Segment Start: Recorded data

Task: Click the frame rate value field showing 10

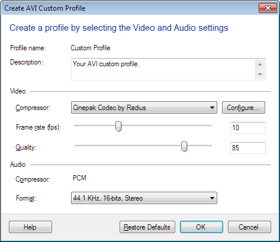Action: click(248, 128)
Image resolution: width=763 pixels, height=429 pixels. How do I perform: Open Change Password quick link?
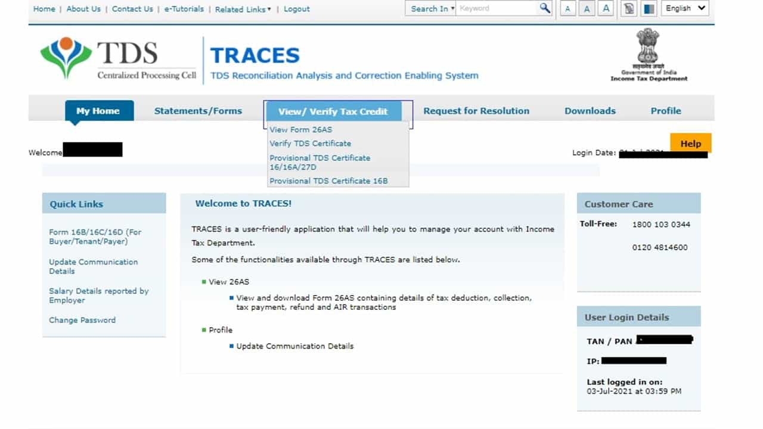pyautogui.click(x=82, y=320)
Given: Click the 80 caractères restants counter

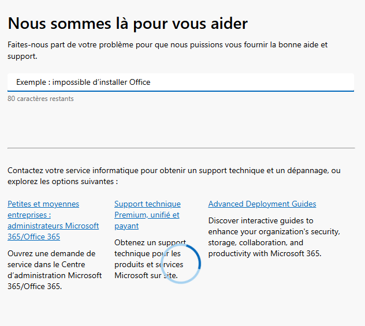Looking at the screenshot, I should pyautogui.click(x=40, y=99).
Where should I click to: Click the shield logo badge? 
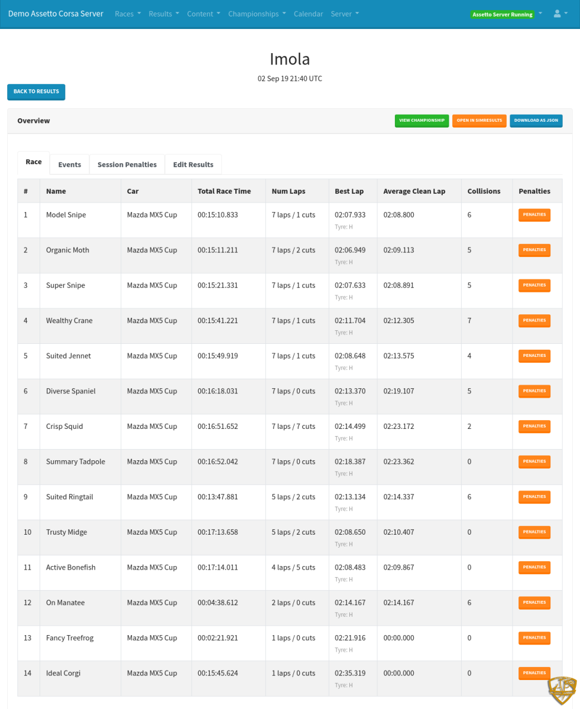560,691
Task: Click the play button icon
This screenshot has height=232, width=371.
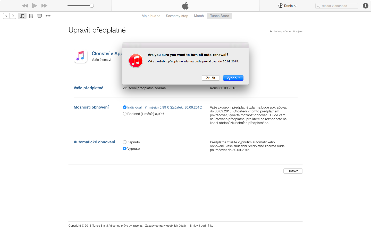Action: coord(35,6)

Segment End: Recorded data

→ The problem
Transcription of the lines from the one with "Task: Click the play button icon" through the end of the entries is required, exact and with no pictures.

→ Answer space
Task: Click the play button icon
This screenshot has height=232, width=371.
Action: coord(35,6)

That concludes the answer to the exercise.